Some things come to the mind incomplete. I wake up in the morning, have a thought about fraternities, jot it down, and may never return to it again. Many of the posts I write are forever drafts, never to be published. Occasionally, two or more writings come together to make one good post.
Some thoughts; however, may benefit from their open-ended nature. They are questions not yet answered, or ideas which may affect how we view other ideas. Occasionally, they are too radical to flesh out. Here are some of those thoughts. Let’s have fun with it; let’s discuss.
Fraternal Thought 1: Should fraternity students/college students sign waivers?
Would signing a waiver cement the idea that a college student is a free adult? Can a waiver instill a sense of responsibility into students and parents for their actions? What if it explained that, per university policy, they would be at fault for the actions of their associations?
It is not unusual for students to reaffirm their organizational policies at the start of each year or semester. What if each member was exposed to the fine print? How much more seriously might they take their college or fraternity experience? A waiver would not be necessary in an ideal world, but our world is not ideal. We require waivers for a tug-o-war tournament, why not a 4-year experience away from home?
Fraternal Thought 2: What kills fraternity men besides alcohol and hazing?
If memory serves me correctly, falls from fraternity houses cause about as much death, injury, and/or damage as incidents of hazing or substance misuse. Would we consider policies or legislation limiting fraternity houses to single-story facilities? Why does it seem like we are most focused on protecting those lives which may be lost only in the most newsworthy ways?

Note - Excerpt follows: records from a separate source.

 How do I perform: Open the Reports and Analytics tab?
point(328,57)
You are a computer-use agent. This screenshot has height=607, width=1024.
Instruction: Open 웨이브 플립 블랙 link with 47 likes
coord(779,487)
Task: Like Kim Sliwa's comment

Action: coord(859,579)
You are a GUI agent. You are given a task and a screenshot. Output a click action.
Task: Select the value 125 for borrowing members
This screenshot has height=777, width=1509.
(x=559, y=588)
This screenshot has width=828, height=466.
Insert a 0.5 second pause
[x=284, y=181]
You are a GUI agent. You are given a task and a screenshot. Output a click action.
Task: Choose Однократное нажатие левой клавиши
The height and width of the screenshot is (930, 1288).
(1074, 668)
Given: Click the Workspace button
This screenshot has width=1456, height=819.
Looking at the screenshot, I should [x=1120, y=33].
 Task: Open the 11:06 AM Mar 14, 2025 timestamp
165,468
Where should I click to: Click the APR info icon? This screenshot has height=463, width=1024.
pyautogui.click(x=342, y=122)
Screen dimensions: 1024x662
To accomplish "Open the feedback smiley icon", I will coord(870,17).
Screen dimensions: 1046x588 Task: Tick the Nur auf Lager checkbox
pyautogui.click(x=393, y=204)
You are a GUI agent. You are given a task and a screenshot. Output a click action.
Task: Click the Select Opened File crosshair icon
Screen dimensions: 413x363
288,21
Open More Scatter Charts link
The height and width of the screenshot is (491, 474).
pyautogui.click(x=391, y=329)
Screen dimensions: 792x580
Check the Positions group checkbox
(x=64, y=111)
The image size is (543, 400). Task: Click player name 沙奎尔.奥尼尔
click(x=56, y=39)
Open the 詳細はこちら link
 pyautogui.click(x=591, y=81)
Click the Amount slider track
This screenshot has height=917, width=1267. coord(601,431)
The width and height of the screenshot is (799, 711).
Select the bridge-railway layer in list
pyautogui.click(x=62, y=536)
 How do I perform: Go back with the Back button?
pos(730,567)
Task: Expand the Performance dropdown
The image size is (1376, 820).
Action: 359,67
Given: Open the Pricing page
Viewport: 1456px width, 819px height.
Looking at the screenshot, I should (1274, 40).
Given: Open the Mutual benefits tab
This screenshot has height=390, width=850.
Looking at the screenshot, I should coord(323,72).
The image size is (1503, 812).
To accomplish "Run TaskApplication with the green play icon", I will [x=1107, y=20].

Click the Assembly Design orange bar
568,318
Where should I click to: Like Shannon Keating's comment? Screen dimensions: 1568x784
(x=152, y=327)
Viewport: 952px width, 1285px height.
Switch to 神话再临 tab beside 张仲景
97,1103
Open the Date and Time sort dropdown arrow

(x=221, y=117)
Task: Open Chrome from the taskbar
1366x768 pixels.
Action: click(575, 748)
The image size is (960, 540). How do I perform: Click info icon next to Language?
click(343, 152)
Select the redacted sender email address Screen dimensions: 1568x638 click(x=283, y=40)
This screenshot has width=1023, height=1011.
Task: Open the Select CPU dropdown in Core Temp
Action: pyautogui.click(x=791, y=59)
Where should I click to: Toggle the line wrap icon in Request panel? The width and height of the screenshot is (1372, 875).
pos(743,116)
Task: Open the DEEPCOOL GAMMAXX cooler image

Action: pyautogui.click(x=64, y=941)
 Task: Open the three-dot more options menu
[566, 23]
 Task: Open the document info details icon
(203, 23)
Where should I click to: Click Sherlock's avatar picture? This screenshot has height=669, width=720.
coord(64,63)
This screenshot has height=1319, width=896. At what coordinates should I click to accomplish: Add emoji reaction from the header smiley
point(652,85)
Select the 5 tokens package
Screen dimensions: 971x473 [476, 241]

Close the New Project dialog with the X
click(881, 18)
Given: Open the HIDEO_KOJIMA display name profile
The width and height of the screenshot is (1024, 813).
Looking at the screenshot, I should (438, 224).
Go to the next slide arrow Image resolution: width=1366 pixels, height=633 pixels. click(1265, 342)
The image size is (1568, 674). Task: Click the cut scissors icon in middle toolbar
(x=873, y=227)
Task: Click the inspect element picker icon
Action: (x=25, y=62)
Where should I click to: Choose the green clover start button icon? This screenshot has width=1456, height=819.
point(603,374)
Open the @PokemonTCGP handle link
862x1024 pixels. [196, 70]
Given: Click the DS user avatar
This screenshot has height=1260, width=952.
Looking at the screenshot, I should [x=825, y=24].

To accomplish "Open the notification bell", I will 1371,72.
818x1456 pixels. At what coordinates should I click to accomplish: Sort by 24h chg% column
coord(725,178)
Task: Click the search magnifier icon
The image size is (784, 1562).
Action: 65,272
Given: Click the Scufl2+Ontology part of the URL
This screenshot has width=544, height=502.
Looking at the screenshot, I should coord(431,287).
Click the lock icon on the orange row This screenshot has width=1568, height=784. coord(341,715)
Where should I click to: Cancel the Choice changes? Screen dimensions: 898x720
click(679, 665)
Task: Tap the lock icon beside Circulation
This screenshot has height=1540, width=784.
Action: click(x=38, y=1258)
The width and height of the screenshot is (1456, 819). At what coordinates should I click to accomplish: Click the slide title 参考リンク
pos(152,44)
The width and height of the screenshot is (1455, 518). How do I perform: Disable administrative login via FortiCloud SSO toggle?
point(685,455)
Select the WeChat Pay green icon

To my knowledge, there is little or no training for fraternity members on standard house safety. Do chapters know to make an evacuation plan? Have students practiced what to do in the event of an emergency or active shooter? What about those chapters whose costly houses violate a single-story policy? Should their upstairs windows be sealed shut, hotel-style? Would that be going to far? What is too far?
Fraternal Thought 3: Where are my intuitive people at?
Attend an Association of Fraternity/Sorority Advisors (AFA) annual meeting and you’ll pick up on an interesting habit. People who have built careers out of Greek Life are sort of obsessed with justifying their careers. As a result, we bow down to concepts of academic research, data-driven decisions, SCIENCE!, etc.
It is an understandable response. Most people do not understand what it means to work in Greek Life. That obsession to prove our value; however, has painted us into a corner. Suggesting an idea based purely on experience or tuition is like committing treason. Heck, we rarely ever listen to the data we have; just look at the hazing debacle.
A thought – ask students what problems they are facing. Help them think through their problems. Stop worrying about whether or not the help you offer is backed by research. Don’t even consider writing about what you’ve done for a journal or magazine. Just help.
Fraternal Thought 4:Why aren’t we our own philanthropies?
The work our organizations do for community partners is inspiring. I see many fraternities and foundations; however, struggle to provide passable services for their members. Why do we spend so much time raising money for 3rd party non-profits? Could fraternity be enough of a service to the community on its own?
What if a fraternity made reducing the college debt burden its priority? Would it attract high quality students seeking a way to pay for college and willing to learn the ways of Greek Life?
What if a fraternity offered supportive services to local high schools? Could they be valuable partners in helping that fraternity expand to new college campuses?
How could fraternities be different if the better people we built weren’t only dues-paying members? What if each fraternity had a purpose as unique as its name, something which gave it unique value to society? Would alumni be more willing to donate and stay involved? Couldn’t that serve as a way to integrate service into a more holistic leadership model?
Fraternal Thought 5: Do anti-hazing laws affect all hazers?
If we take a zero-tolerance approach to hazing, is that for all people, nationwide? Or, is it just for fraternity men and marching bands? Will gang members be charged with hazing violations? What about Major League Baseball players or our armed forces?
I wonder this because if we truly believe that systemic bullying is a problem, should we not try to get rid of it in all of its forms? How much could our nation improve if we went into dangerous or unlikely areas to uncover and eliminate hazing?
Fraternal Thought 6: What if chapter members wore body cameras? What if we convinced them they already do?
Remember how everyone began demanding body cameras on police officers? What if we required body cameras on chapter officers while in chapter facilities? Would that be too great a violation of privacy to stop systemic bullying and substance misuse?
I might never support this idea, but it still captivates me. Cell phones can operate like body cameras in many ways. Much of the evidence related to tragic incidents can be found on members’ phones or on social media. What if this topic could open up new ways to discuss privacy and integrity in fraternities?
What are your thoughts? Could any of these make for interesting discussions during a chapter meeting? Tell me.